PAGE TEXT
▬▬▬▬▬▬
I have eighteen horses, half-a-dozen carriages, I drive, I ride, I hunt, I give the Tisch palpitation daily by the literature I affect: Zola, Flaubert, M'lle Paul, Ma Femme, M'lle de Maupin, Casanova, M'me Bovary. And the periodicals I subscribed for! Simplicissimus, Harden's Zukunft, all the double entendre weeklies and monthlies of Paris. May Prince George and Mathilde burst with rage and envy when they hear of my excursions in the realms of the literary Satans.

* * * * *

LOSCHWITZ, January 15, 1902.

The Tisch is beginning to treat me like a person irresponsible for her doings. Sonnenstein is looming up anew. But I am going to fool her. As I will hold no more speech with her, there will be no occasion for turning my own words against me.

If I have to give a command, or answer a question, I ask Lucretia or Fraeulein von Schoenberg to convey my orders.

* * * * *

LOSCHWITZ, March 20, 1902.

An uneventful winter is drawing to a close. By banishing myself to this quiet place I raised a barrier against quarrels, against harsh orders, against humiliations. And the barrier also shuts out: love, happiness.

Sometimes, when the Tisch's hateful mouth spouts honeyed platitudes, I ask myself whether the affair with Henry wasn't, after all, a flower-covered pit dug for me by my enemies.

It was the Tisch who had Henry appointed Vortaenzer.

Maybe, knowing my inflammable heart, she offered the tempting bait solely to the end of getting me into her power?

Far from impossible.

I curse the day when I entered Dresden, joined this court and family.

* * * * *

LOSCHWITZ, May 15, 1902.

Royal command to join the court at Pillnitz June 1. The King, who has been ailing for some time, is anxious to be reunited with the children, and, as a necessary evil, I must go along.

I replied that I would prefer Nossen, or even Stolpen, if it pleases His Majesty.

Castle Stolpen is an old-time stronghold of the bishops of Meissen, and its very ruins are pregnant with reminiscences of a barbaric age. The apartments once occupied by the Countess Cosel, as a prison first, as a residence after the death of Augustus, might be made habitable even now. Exceedingly interesting are the old-time torture chambers and the subterranean living rooms of the "sworn torturer" and the dogs, man-shaped, that served him.

Sanct. Donatus Tower, a wing of the great, black pile, was the ancient habitat of these worthies, and the torture chamber, still extant, is a hall almost as big as the Dresden throne-room. In an inscription hewn in the basalt, the sovereign bishop, Johannes VI, poses as builder and seems proud of the damnable fact. Other princes of the Church let us know in high-sounding Latin script that they created the "Monk hole" and the "stairless prison" respectively.
▬▬▬▬▬▬
ENTRIES SHOWN
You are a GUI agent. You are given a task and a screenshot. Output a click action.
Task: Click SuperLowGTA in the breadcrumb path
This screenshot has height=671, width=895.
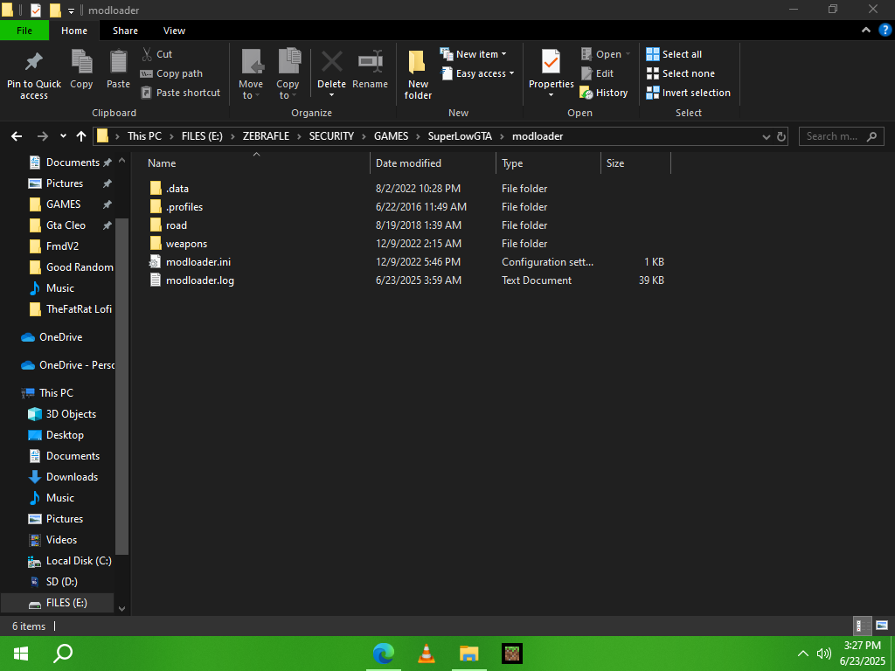[x=460, y=136]
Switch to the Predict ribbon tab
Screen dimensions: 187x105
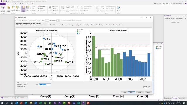[22, 4]
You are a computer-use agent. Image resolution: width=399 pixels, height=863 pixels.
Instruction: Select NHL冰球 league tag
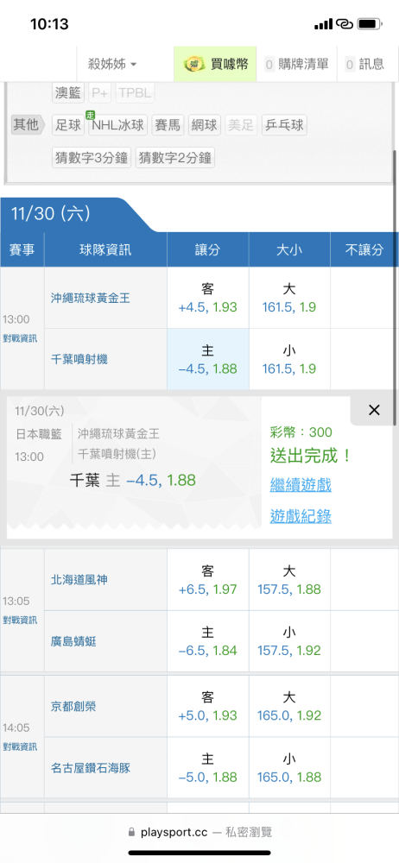coord(118,125)
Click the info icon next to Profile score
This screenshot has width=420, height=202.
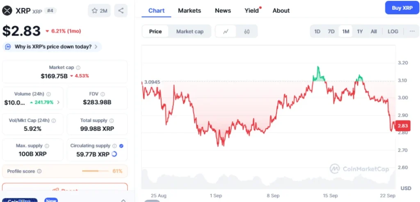tap(39, 171)
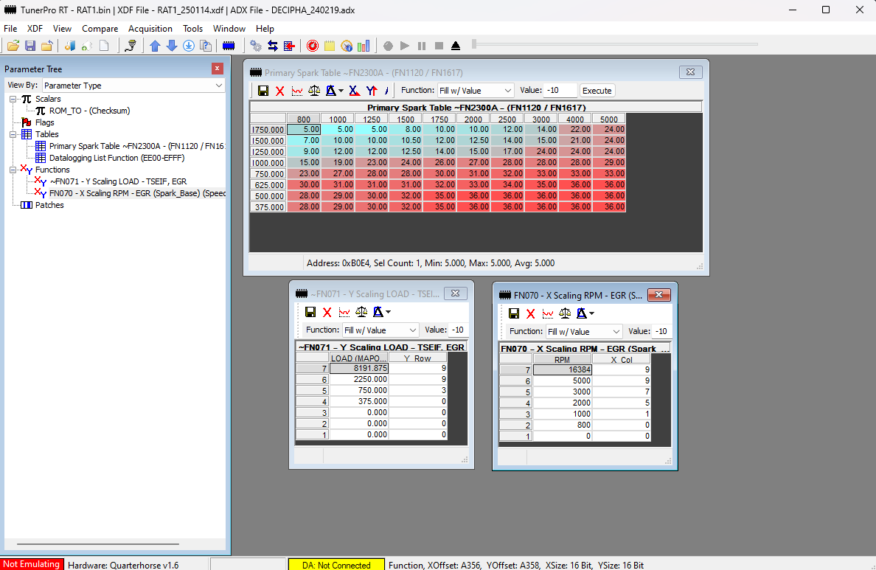
Task: Open the red gauge dashboard icon
Action: (312, 46)
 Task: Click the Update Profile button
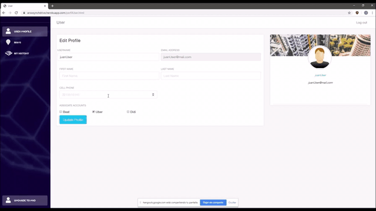point(73,120)
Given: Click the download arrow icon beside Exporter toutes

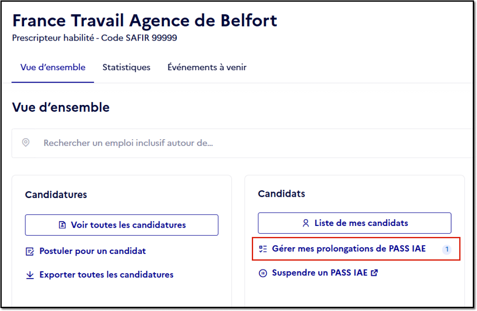Looking at the screenshot, I should click(30, 275).
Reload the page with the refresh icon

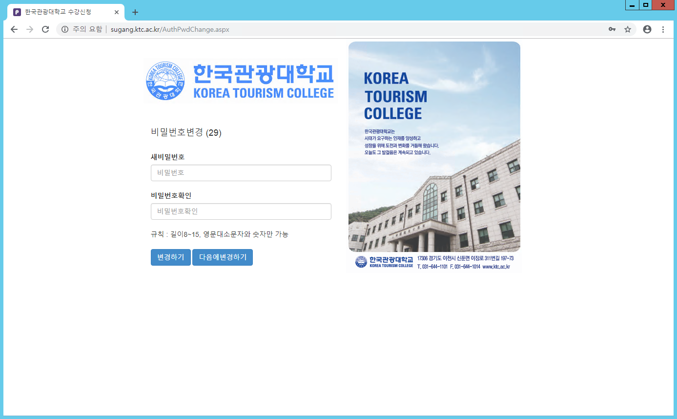(x=45, y=29)
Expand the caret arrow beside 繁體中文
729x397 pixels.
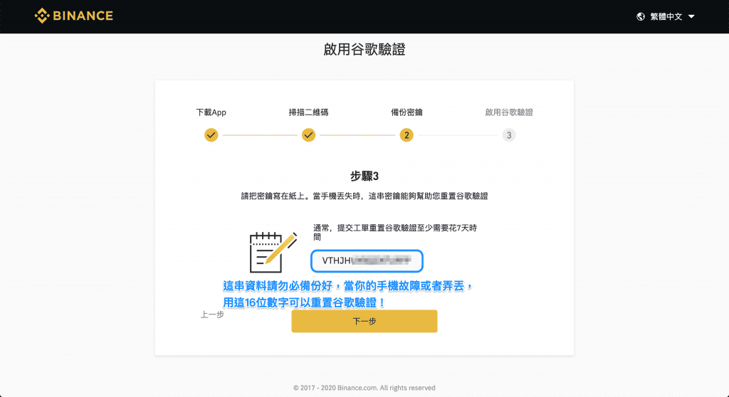click(x=691, y=16)
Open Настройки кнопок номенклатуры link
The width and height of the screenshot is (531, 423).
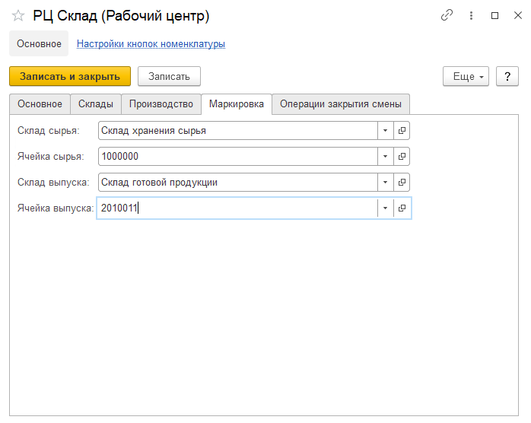point(151,44)
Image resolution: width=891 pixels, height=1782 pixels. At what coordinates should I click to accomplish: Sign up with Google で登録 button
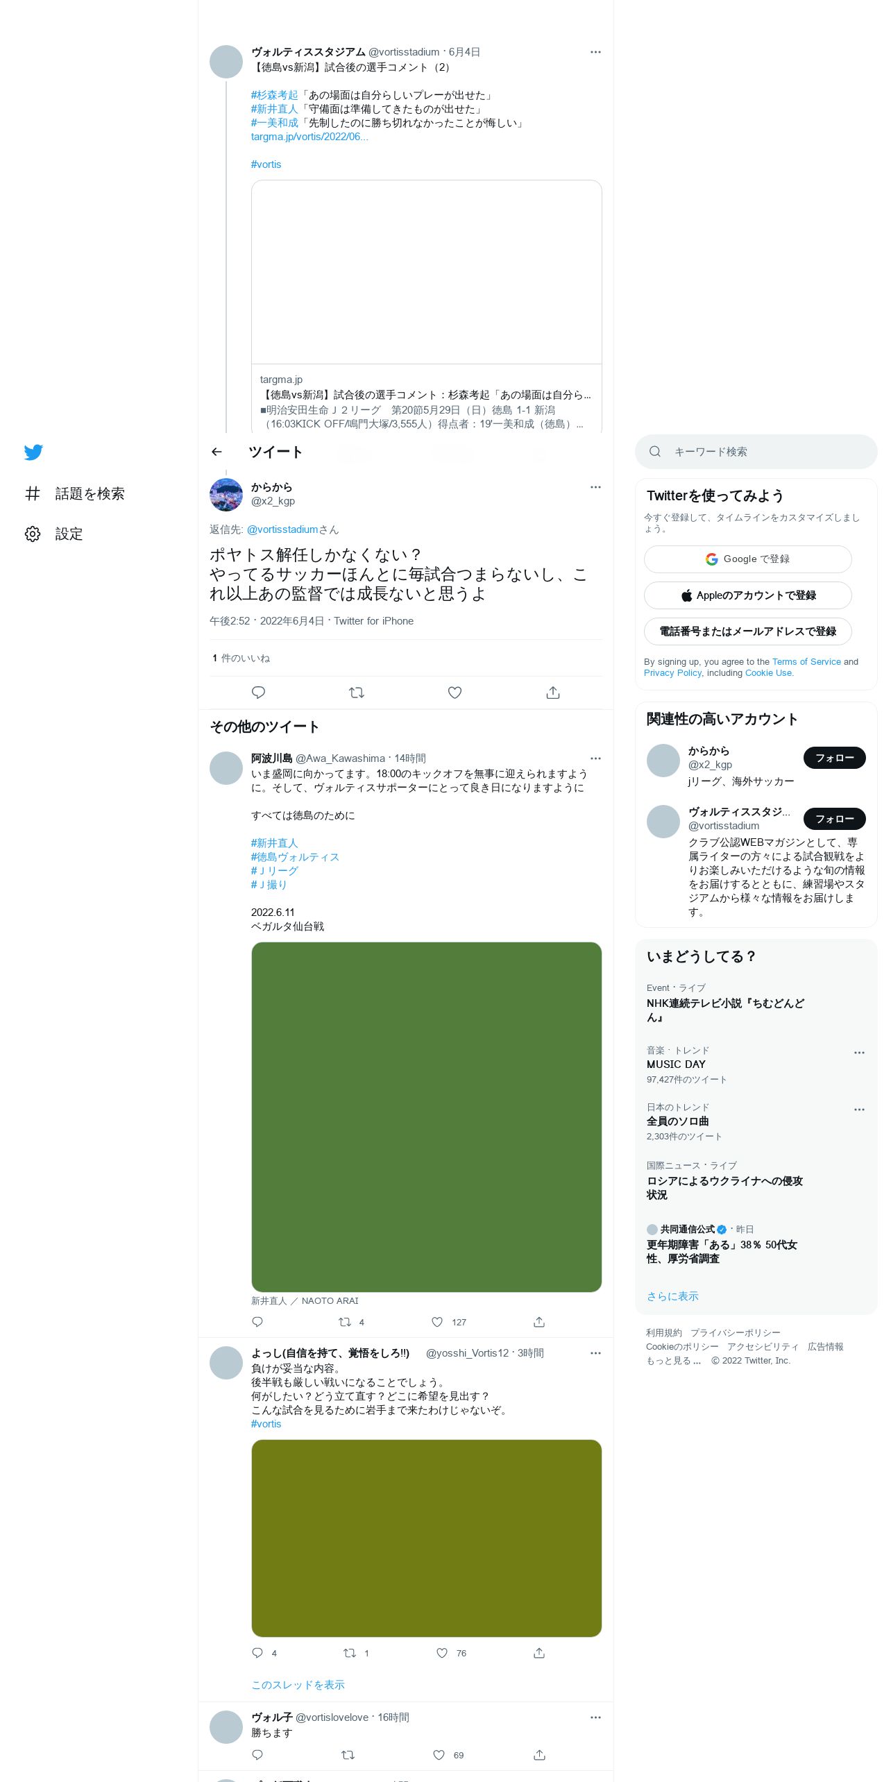[x=748, y=559]
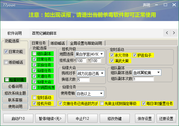Toggle the 组队副本 checkbox
The width and height of the screenshot is (179, 126).
(x=35, y=54)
▬▬▬▬▬▬
PROBLEM SET
- A) In the diary text, who had Henry appointed Vortaenzer?
- B) Pick up the diary text about Loschwitz and Castle Stolpen after its final sentence and continue it.

ANSWERS TO THE EXERCISE
- A) The Tisch.

- B)
The latter is a vast subterranean vault, never reached by sunshine or light of any kind. Its victims were made to descend some twenty feet below the surface of the earth on a ladder. When near the bottom, the ladder was pulled up and—stayed up. The prisoners were fed once every twenty-four hours, when a leather water pouch and some pounds of black bread were sent down on a rope.

Of course only the strongest got a morsel, or a drink of water. The others died of starvation and the survivors lived only until there were new arrivals, stronger than themselves. The dead bodies were never removed, and horrible stories of necrophily smudge the records of this awful prison and cover its princely keepers with infamy.

The "Monk's hole" was called officially "Obey Your Judge." It is a sort of chimney, just large enough to take the body of a man.

When a monk or other prisoner refused to confess, he was let down into the hole in the wall to starve, while tempting dishes, meat, wine and bread, were dangled over his head, almost within reach of his hands.

Of course, after enduring this torture for several days, the delinquent was glad enough to "Obey His Judge."

By offering to go to this abode of horror and to take the place of Cosel, I meant to show my utter contempt for the royal favor vouchsafed.



CHAPTER LVII

I CONFESS TO PAPA

King Albert dies and King George a very sick man—Papa's good advice—"You will be Queen soon"—A lovely old man, very much troubled.

CASTLE SIBYLLENORT, June 19, 1902.

King Albert is dead. George is King, and may God have mercy upon my soul.

Of course the demise of His Majesty changed all my plans of defiance and otherwise. I am once more an official person, even an important one, for the new King can't last long. He is a very sick man, in fact. Perhaps that is the reason why he wants to hear himself addressed "Your Majesty" all the time. Petty souls like to be called "great."

* * * * *

DRESDEN, June 21, 1902.

I intended to return at once to Loschwitz, but the King, hearing of my intention and not wishing to provoke another scene, invited my father to come to Dresden "in the interests of his daughter."

The same evening I received a wire from papa, saying that he would be in Dresden within twenty-four hours.

My own arrival in the capital was kept secret by the King's order, but next afternoon, when I drove to the station to welcome my father, I got my reception just the same. The people wildly cheered their Crown Princess and thousands of sympathizing eyes followed me from the palace to the depot.

I was almost overcome by so much sympathy and when at last I saw father, I threw myself on his neck, crying aloud.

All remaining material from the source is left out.